The continued growth of the Internet, coupled with recent advances in Grid computing will make research collaboration far easier than ever before. This ease-of-use will lead to increased (if not complete) dependence on the underlying information infrastructure -- an infrastructure which is currently vulnerable to a wide variety of attacks. Among these attacks are Denial of Service attacks, aimed at exhausting resource availability.
Current protection methods include firewalls, selective applications, and proxies, all of which hinder collaboration by placing obstacles in the path of the collaborators, and are often antithetical to the mission of the institutions employing such measures.
Other methods include Intrusion Detection Systems, host-based or network-based, which are simply not designed to cope with extremely challenging environments. Most IDS systems are reactive in nature, and are not suitable for dynamic environments, relying instead on off-line decisions and resource-marshalling -- a scheme with potentially prohibitive overhead.

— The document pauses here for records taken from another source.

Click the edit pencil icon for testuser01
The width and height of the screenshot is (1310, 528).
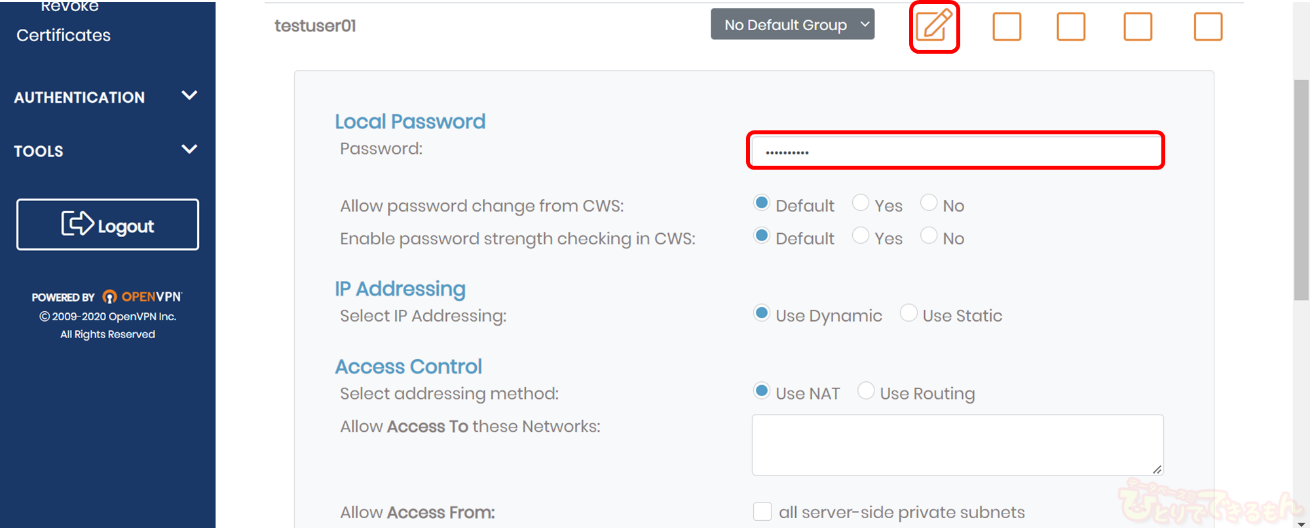coord(934,26)
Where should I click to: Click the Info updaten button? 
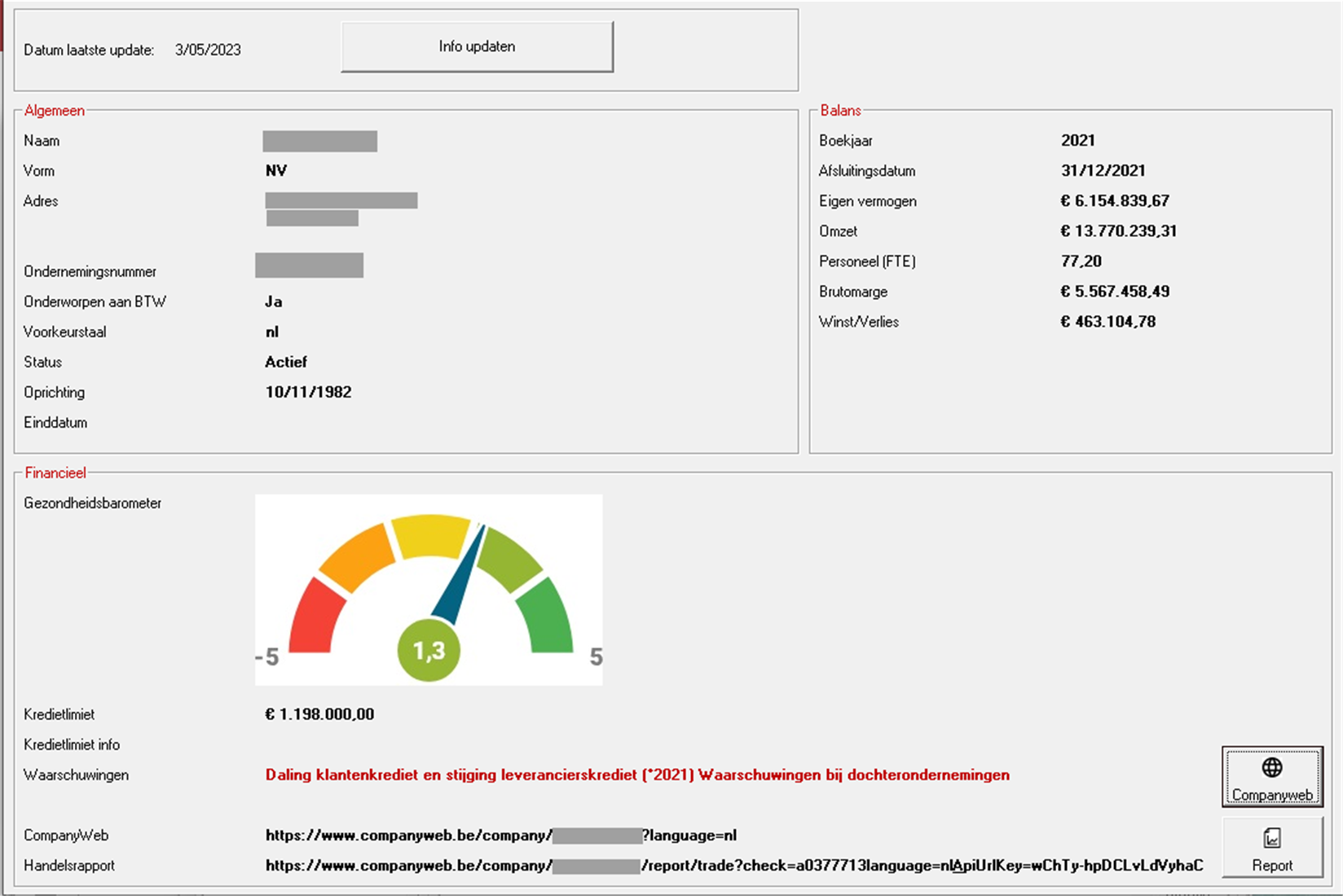pyautogui.click(x=477, y=47)
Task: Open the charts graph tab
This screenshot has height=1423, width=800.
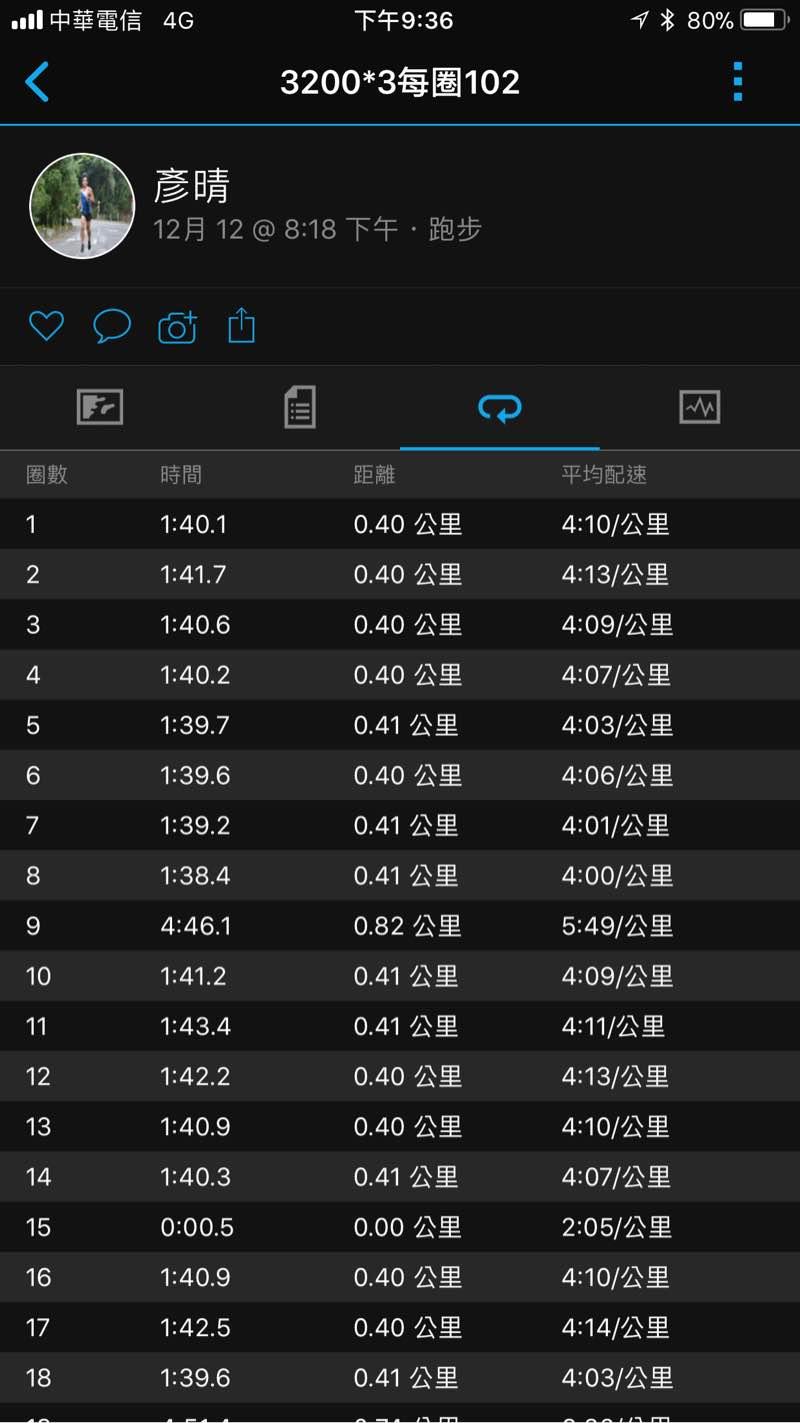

We are addressing this problem by developing a dynamic, collaborative defense infrastructure for detecting and responding to attacks. This framework will make use of sentinel machines sharing an Intrusion Assessment Information Base to collect and analyze data about the attack pattern, and to respond to the attack in real-time. Working together, these sentinels can marshall the necessary resources to contain the attack, minimizing damage and recovery costs.